Many people don’t get the education they need to make sound choices about negotiating sexual relationships and taking care of their sexual selves. Many disabled people don’t get the tools (often practical tools like technology, mobility aids, and accessible housing or workplaces) to live life fully and safely.

What I think we end up with, with both sexuality and disability, are realities that affect both individuals and communities. Not talking about these realities turn everyday experiences of sexuality, disability, or both, into the problems – sexual assault, unwanted pregnancy, sexually transmitted infections, abuse and neglect of disabled people, severe isolation among people with disabilities, to name a few – they’re already assumed to be.

What do we do? We talk, and talk, and talk some more.

We treat everyone like human beings. We avoid running in fear from mention of sexuality and from disabled people. We avoid shame around sexualities and belittling (which often looks like shaming) of disabled people

We look at the cool things talking about sexuality and disability do for our understanding of both.

Disability impacts sex, sex impacts disability, and the reality that people with disabilities can and do have a sexuality and have sex (and enjoy it) tends to be forgotten.

How’s disability good you ask? At the risk of sounding like I’m putting people on a pedestal, many people with disabilities have an awareness of themselves and what we need and want that other folks just don’t have, or, and please forgive me for circular logic, self-awareness other folks just aren’t aware they have.

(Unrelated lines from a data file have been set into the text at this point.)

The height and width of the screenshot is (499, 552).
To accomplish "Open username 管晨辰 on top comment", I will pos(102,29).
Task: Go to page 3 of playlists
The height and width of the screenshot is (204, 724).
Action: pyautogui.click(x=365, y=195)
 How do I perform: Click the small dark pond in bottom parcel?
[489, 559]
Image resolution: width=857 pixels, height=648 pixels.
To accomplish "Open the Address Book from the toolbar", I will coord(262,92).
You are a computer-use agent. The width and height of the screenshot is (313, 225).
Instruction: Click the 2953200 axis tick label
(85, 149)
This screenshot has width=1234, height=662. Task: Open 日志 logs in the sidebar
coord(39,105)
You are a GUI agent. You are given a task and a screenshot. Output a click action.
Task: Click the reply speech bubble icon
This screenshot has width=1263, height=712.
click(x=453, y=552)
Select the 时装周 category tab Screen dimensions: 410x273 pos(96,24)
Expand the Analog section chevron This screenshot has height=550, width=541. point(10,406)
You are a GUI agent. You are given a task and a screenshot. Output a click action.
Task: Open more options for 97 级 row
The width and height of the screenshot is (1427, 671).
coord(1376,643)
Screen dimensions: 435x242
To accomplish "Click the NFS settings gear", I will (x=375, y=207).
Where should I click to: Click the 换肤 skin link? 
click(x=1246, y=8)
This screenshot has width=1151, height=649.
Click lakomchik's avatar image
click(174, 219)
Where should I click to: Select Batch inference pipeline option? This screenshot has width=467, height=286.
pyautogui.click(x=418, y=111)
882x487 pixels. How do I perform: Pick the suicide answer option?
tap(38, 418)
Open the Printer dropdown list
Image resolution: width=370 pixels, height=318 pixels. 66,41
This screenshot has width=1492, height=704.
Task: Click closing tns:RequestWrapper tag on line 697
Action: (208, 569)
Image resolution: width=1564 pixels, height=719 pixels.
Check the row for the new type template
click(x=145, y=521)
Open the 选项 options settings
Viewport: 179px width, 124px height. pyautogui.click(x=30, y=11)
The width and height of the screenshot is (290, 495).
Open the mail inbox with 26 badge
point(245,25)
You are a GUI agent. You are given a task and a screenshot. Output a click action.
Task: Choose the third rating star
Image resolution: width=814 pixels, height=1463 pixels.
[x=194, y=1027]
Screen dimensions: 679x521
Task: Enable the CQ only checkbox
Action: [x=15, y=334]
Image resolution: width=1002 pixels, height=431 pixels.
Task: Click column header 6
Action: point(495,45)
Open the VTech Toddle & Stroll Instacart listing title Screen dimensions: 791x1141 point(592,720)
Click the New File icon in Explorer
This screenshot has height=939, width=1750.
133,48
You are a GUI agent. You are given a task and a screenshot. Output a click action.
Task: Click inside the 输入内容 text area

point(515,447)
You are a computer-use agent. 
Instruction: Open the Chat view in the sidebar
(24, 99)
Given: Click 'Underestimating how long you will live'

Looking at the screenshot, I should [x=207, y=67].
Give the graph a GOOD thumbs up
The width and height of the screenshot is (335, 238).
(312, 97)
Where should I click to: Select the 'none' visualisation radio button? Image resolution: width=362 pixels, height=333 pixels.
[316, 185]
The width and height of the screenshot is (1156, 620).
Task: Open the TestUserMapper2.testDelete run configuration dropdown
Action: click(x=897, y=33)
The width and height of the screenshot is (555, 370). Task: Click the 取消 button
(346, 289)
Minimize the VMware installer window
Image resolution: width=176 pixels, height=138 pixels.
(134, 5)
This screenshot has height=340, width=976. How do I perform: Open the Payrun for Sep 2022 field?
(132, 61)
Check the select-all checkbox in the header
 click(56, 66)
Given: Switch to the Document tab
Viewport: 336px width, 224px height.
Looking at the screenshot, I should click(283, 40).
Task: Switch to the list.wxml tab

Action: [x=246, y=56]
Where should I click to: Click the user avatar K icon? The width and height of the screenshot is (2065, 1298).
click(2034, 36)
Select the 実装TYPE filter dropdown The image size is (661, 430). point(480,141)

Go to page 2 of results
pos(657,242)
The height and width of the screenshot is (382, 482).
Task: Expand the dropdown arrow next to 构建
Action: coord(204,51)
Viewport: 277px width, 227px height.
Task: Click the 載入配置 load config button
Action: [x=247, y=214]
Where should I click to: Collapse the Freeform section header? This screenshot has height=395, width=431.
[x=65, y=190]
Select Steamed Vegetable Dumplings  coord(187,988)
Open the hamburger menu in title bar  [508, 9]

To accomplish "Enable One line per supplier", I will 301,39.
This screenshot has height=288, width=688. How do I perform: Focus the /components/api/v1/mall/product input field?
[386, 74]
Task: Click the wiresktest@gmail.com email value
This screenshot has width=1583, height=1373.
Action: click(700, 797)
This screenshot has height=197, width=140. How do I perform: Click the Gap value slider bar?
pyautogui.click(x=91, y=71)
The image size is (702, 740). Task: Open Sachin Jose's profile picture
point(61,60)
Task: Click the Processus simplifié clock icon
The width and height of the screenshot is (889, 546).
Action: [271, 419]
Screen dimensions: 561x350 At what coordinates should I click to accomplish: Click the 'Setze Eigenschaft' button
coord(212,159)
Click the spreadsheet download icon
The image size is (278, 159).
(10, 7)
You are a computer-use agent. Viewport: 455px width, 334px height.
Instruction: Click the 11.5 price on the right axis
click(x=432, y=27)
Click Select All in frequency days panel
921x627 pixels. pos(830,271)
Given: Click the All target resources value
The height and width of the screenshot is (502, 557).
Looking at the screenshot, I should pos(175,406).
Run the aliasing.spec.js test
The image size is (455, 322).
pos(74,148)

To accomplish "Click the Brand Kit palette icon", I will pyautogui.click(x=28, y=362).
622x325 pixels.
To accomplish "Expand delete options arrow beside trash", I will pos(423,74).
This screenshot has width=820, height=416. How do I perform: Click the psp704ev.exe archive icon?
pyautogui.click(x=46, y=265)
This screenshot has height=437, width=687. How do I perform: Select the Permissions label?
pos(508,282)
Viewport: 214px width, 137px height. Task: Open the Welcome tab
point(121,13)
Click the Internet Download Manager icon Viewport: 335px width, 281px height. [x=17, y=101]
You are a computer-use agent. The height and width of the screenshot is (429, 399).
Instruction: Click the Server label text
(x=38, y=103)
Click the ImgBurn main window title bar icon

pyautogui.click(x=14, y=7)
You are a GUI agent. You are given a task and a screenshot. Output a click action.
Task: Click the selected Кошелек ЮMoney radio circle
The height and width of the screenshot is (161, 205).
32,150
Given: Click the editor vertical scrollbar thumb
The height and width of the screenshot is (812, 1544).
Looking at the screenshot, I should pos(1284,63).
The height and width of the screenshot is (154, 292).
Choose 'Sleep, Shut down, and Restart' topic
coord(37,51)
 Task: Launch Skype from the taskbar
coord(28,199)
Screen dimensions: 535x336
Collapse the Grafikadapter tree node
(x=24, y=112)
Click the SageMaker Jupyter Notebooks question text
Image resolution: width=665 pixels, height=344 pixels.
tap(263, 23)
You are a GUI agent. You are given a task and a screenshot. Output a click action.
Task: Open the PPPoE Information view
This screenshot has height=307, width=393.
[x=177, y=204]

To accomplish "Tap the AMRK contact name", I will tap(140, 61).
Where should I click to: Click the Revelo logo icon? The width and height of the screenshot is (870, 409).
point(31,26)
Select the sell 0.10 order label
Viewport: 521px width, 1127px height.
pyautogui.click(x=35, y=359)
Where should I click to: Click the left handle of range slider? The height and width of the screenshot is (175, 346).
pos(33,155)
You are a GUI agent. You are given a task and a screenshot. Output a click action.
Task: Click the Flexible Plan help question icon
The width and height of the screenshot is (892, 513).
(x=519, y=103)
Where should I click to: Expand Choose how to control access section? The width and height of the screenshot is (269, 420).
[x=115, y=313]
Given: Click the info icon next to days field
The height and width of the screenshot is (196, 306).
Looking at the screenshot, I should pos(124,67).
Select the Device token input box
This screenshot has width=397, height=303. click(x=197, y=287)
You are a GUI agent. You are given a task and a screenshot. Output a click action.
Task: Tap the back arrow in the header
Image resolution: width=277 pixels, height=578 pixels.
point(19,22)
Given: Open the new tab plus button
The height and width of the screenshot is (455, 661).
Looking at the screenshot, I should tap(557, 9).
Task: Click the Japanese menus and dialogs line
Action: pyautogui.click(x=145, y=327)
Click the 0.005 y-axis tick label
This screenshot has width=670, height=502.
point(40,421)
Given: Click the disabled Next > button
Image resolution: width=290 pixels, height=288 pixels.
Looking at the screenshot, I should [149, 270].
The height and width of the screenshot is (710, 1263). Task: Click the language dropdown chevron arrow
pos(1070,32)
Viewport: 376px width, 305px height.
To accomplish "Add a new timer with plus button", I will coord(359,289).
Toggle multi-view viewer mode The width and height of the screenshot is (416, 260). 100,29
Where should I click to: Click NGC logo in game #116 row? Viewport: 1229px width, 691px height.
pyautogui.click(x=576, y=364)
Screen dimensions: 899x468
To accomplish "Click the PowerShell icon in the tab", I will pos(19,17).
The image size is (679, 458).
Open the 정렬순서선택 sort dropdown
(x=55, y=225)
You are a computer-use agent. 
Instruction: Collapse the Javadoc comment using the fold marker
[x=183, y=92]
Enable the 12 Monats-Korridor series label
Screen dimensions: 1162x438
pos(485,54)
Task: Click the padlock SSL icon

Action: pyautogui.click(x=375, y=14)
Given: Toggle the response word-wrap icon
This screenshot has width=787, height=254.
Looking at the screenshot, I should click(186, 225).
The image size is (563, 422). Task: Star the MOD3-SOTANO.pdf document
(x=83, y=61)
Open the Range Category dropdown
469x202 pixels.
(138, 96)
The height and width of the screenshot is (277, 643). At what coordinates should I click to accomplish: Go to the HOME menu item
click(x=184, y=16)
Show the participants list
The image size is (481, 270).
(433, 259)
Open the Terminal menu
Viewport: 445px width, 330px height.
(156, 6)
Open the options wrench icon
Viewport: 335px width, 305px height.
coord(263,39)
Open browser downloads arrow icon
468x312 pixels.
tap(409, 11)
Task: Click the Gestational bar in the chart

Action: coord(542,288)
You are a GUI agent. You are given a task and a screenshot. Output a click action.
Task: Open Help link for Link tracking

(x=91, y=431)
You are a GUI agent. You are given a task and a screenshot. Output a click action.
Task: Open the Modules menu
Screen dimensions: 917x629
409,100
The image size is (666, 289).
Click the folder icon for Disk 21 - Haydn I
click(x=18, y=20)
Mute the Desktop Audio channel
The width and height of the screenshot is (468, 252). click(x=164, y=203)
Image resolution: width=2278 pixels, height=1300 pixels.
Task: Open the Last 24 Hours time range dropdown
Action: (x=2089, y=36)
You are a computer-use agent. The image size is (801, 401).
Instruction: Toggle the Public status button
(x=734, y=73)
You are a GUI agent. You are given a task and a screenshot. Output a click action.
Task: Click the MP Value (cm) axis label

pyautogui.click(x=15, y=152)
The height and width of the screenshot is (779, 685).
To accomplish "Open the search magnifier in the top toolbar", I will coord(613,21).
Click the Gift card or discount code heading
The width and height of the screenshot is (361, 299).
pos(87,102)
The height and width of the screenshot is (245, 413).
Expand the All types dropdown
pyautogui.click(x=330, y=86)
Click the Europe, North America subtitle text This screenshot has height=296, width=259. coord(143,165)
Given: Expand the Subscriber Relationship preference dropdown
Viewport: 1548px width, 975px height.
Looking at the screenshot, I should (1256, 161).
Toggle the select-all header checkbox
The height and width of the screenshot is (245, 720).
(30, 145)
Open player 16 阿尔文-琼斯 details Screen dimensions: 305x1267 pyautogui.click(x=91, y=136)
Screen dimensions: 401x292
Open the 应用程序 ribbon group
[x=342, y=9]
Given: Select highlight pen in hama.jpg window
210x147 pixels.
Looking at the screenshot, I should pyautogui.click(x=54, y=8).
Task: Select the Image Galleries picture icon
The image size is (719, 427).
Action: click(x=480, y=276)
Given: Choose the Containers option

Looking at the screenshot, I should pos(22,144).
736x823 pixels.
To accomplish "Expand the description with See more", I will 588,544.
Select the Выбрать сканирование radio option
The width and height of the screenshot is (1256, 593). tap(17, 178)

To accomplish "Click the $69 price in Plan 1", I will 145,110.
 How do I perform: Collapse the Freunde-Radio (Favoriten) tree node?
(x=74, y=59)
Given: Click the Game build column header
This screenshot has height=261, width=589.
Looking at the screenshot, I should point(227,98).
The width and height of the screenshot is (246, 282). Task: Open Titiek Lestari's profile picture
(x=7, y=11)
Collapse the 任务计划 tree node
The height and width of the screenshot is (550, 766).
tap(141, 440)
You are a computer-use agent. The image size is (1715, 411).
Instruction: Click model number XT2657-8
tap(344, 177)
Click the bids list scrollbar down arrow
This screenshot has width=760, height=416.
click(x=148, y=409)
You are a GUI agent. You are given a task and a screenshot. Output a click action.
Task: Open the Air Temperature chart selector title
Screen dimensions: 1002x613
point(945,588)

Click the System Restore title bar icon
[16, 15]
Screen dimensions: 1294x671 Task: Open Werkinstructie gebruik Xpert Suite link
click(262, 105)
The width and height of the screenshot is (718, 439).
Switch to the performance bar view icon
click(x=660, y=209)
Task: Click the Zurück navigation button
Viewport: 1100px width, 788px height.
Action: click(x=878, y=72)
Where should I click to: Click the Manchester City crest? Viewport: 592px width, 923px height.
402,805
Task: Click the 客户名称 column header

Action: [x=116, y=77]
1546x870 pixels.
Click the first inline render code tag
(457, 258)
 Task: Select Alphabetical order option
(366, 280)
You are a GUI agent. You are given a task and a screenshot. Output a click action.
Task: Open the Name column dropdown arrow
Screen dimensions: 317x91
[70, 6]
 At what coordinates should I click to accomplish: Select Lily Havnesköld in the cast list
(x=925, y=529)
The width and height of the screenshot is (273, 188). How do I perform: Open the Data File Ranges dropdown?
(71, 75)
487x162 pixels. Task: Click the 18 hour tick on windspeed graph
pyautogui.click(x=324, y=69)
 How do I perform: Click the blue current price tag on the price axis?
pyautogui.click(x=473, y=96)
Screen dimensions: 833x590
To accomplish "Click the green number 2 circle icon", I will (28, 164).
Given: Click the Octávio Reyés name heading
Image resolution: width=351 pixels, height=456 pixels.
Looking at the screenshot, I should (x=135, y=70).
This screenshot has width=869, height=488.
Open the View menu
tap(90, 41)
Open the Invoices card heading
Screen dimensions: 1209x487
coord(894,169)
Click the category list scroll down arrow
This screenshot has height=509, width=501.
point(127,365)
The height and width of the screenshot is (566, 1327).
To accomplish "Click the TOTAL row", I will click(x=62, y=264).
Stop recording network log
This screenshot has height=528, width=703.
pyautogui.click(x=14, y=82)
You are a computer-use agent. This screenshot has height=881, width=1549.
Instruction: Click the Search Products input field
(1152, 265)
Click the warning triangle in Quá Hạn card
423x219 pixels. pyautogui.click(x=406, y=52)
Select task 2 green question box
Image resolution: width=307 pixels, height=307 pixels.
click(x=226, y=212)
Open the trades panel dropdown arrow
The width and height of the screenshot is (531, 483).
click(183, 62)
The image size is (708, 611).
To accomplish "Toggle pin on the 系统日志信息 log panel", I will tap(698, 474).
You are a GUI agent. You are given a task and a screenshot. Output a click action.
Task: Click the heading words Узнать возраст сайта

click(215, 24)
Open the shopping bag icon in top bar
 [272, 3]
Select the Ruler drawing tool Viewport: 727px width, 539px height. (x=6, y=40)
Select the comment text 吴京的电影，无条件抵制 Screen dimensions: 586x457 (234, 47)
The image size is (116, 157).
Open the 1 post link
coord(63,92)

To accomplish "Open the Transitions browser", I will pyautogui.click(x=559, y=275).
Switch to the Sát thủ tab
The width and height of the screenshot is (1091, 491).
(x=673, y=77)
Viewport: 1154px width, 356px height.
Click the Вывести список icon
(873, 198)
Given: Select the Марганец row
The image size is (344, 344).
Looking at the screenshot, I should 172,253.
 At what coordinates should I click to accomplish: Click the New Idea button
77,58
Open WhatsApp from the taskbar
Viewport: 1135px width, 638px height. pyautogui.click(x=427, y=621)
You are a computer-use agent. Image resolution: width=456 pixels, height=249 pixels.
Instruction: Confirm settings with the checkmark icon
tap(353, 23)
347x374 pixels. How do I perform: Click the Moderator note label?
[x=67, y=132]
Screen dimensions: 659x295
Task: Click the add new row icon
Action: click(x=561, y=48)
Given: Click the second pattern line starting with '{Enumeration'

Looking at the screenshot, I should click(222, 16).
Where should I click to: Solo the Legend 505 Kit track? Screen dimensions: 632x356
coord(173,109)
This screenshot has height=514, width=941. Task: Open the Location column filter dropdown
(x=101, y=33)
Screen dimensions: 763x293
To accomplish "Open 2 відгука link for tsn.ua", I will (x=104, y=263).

Apply that to sex, and to life in general, and some pretty amazing things can happen – like more sexual pleasure, fewer unhappy relationships, more confident people (sexually and in general).

Having a disability can also result in people needing to do sex and express their sexualities differently, hence breaking the mold of the popular idea of how sex “should” be done—something that can only make life freer, and more fun, for everyone.